Griffith: I Laud Agni, the chosen Priest, God, minister of sacrifice,
The hotar, lavishest of wealth.

Rig 1.1.2

Sanskrit transliteration: agnih purvebhi rsibhi idyah uta sah devan a iha vaksati

Ghosh

Word for Word:

agnih: fire, vital energy
purvebhi: earlier also
rsibhi: by the Risis, the great thinkers/seers
idyah: (Id = to praise) was praised, adored
nutanaih: by the new ones
uta: and, also
devan: (Div = to shine) to the shining ones, senses
a: towards, direct
iha: here
vaksati: (Vaks = to grow, increase, be powerful) make powerful
stimulates, activates

Translation: This adorable Agni was eugolised by the early seers, just as it is being done by the new ones. It is the one that directs our senses here(in this body)

Griffith: Worthy is Agni to be praised by living as by ancient seers.
He shall bring hitherward the Gods.

Rig 1.1.3

Sanskrit transliteration: agnina rayim asnavat posam eva dive-dive yasasam viravataman

Ghosh:

Word for Word:

agnina: By the vital energy
rayim: (rai = to flow, advance) zeal, arduour
asnavat: (as = to fill completely) like food filling the stomach
posam: (pus = to nourish) nourishes
eva: quickly, speedily
dive-dive: day-to-day
yasasam: satisfactorily, agreeably
viravattaman: powerful, vigorously, gripping

Translation: Like food nourishing our body, our zeal/energy for work to gets replenished by Agni from day to day, vigorously.

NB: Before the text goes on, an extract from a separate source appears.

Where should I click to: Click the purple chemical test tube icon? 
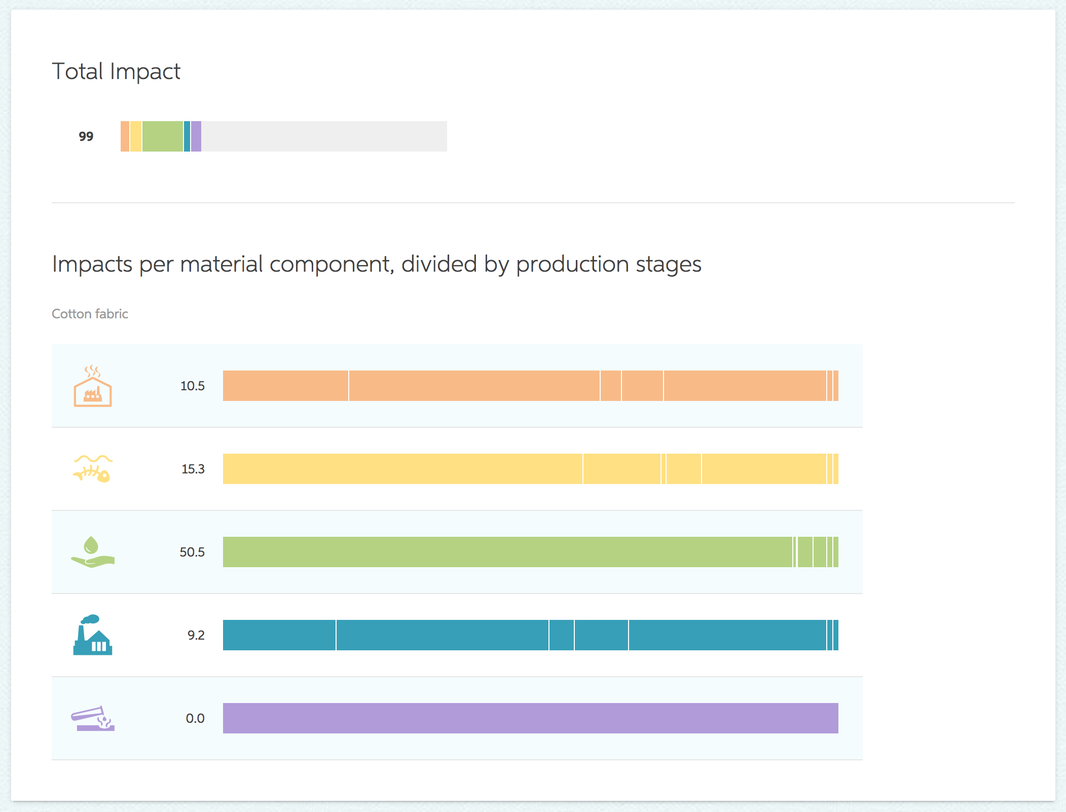coord(93,718)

Griffith: Through Agni man obtaineth wealth, yea, plenty waxing day by day,
Most rich in heroes, glorious.

Rig 1.1.4

Sanskrit transliteration: agne yam yajnam adhvarnam visvatah pari-bhu asi sah it devesu gacchati

Ghosh

Word for Word:

agne: O Agni(fire divine)
yam: to that
yajnam: sacrifice, endeavour
adhvarnam: (Adhvan = way, passage, space, time, sky) mid-heaven, mind
visvatah: all round, everywhere
pari-bhu: encircles, encompasses all that exists(bhu)
asi: you are
sah: He, it
it: moving, going into
devesu: into the senses
gacchati: goes

Translation: O Agni, whatever sacrifice/effort we make, it is you who pervades that everywhere in the sky and beyond. It is that energy which also goes into our senses.

Commentary by Ghosh: The Risi here is emphasising that energy is imperishable, it is never lost, only changes its mode. The energy that works in the senses, is also the same that exists in the cosmos. The sky(adhvarnam) figuritively here signifies the mind

Commentary(by me): Agni is known as the messenger or conveyer in the Vedas. He conveys all the sacrifices we make to the celestial regions and brings forth result.

Griffith: Agni, the perfect sacrifice which thou encompassest about
Verily goeth to the Gods.

Rig 1.1.5

Sanskrit transliteration: agnih hota kavikratuh satyah citrasravah-tamahd devah devebhi a gamat

Ghosh:

Word for Word:

agnih: the vital energy
hota: (hu = to invoke) invoker, sacrificer
kavi-kratuh: (kr = to create, generate) creative intelligence
satyah: true, the real
citrasravah-tamah = floating pictures - dispeller of darkness
devah: light, senses
devebhi: by the light, senses
a: onwards, direct
gamat: (gam = to go, to arrive) moves

Translation: For the invoker that calls upon Agni, creative intelligence is awakened, which dispels the darkness caused by the floating pictures in the mind and reveals the true reality. It drives onwards the light which enlightens the senses.

Griffith: May Agni, sapient-minded Priest, truthful, most gloriously great,
The God, come hither with the Gods.

There is no problem translating classical Sanskrit though such as the Gita. There are hundreds of translations of the Gita and the vast majority read the same

Gitartha Samgraha is my personal favorite.

You were too much Surya, worried about nonsense.

Who is your Guru?

Trika Yogi,

I am not worrying about anything. All I am concerned with is what is true. Satyameva Jayate.

I have no Guru at this moment in time. I intend to change that very soon as I decided to allot at least 2 years of my life in India with a guru. I will soon begin my research on which Gurus to check out in India. I am not going to rush into this major life decision without research.